Nick Rivers dans Top Secret! (1983)
Val Kilmer fait ses débuts cinématographiques dans la comédie d'espionnage des ZAZ (Zucker-Abrahams-Zucker) où il incarne un chanteur américain qui se retrouve impliqué dans la résistance française en Allemagne de l'Est. Bien que moins connu que Y a-t-il un pilote dans l'avion ! ce film est fait du même humour absurde (jeux de mots, gags visuels délirants, et acteurs qui jouent deadly serious). Kilmer y démontre un talent comique hallucinant, jouant parfaitement le rôle du chanteur à la Elvis tout en participant pleinement à la folie comique qui caractérise le film. Et sa scène de baston sous-marine ou son arrivée déguisé en vache restent parmi ses plus grands moments filmiques.

Iceman dans Top Gun (1986)

Entrées de données
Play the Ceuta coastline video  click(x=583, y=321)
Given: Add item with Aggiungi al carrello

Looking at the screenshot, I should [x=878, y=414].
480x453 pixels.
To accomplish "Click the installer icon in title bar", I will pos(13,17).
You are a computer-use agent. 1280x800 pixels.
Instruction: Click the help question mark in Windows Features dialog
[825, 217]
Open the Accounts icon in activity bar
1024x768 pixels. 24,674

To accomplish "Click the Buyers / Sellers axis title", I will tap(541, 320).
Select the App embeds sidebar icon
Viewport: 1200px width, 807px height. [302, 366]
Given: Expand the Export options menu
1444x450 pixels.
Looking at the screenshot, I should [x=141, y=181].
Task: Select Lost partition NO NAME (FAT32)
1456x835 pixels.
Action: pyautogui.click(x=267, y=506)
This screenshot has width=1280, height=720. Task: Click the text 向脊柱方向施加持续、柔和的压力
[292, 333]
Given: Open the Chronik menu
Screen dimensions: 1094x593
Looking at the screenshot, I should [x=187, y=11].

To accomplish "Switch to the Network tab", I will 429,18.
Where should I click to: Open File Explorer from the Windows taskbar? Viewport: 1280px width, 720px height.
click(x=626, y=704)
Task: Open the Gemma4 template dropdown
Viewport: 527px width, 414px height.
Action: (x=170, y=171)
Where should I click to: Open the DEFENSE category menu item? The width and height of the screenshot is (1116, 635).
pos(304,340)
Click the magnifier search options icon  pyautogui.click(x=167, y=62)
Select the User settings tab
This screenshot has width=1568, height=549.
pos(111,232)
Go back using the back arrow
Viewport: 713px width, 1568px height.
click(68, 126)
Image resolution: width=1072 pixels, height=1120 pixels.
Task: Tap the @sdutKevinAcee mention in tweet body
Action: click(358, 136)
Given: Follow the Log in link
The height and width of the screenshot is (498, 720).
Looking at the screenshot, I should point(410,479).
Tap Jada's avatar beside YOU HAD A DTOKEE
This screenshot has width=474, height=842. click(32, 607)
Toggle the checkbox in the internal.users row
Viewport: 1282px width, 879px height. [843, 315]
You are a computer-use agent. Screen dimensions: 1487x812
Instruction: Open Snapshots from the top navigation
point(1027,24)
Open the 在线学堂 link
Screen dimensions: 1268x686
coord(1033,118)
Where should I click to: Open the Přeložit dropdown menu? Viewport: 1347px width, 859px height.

**EXERCICES:**
1. Reformulez sous forme de liste le paragraphe du texte sur Val Kilmer qui commence par « Val Kilmer fait ses débuts », en gardant ses faits essentiels.
2. Poursuivez le texte sur Val Kilmer en écrivant le paragraphe qui suit le titre « Iceman dans Top Gun (1986) ».
Le relevé n'a aucun lien avec le texte sur Val Kilmer.

**RÉPONSES PAR EXERCICE:**
1.
- Val Kilmer fait ses débuts au cinéma dans Top Secret! (1983), comédie d'espionnage des ZAZ (Zucker-Abrahams-Zucker).
- Il y joue un chanteur américain impliqué dans la résistance française en Allemagne de l'Est.
- Moins connu que Y a-t-il un pilote dans l'avion !, le film repose sur le même humour absurde : jeux de mots, gags visuels délirants, acteurs qui jouent avec un sérieux total.
- Kilmer y révèle un grand talent comique, en chanteur à la Elvis pleinement pris dans la folie du film.
- Sa bagarre sous-marine et son arrivée déguisé en vache figurent parmi ses plus grands moments à l'écran.

2.
Comme il l’expliquait dans le formidable docu Val, Kilmer ne voulait pas du rôle d’Iceman et du scénario « stupide » de Top Gun, dans lequel il lisait une glorification « l’hyper masculinité », du « machisme » et de « la guerre ». Mais en contrat avec Paramount, il n’a pas vraiment eu le choix. Le destin est parfois généreux… Un peu connard, un peu touchant (il veut juste qu’on respecte les règles !), son Iceman est l’antithèse parfaite de Maverick, le pilote discipliné face à la tête brûlée. Rivalité intense, mais jamais caricaturale : Kilmer n’a pas besoin de forcer son charisme naturel et joue de nuances subtiles, entre regard arrogant et sourire en coin qui en dit long. La carrière de Tom Cruise lui doit plus qu’on ne le croit.

Madmartigan dans Willow (1988)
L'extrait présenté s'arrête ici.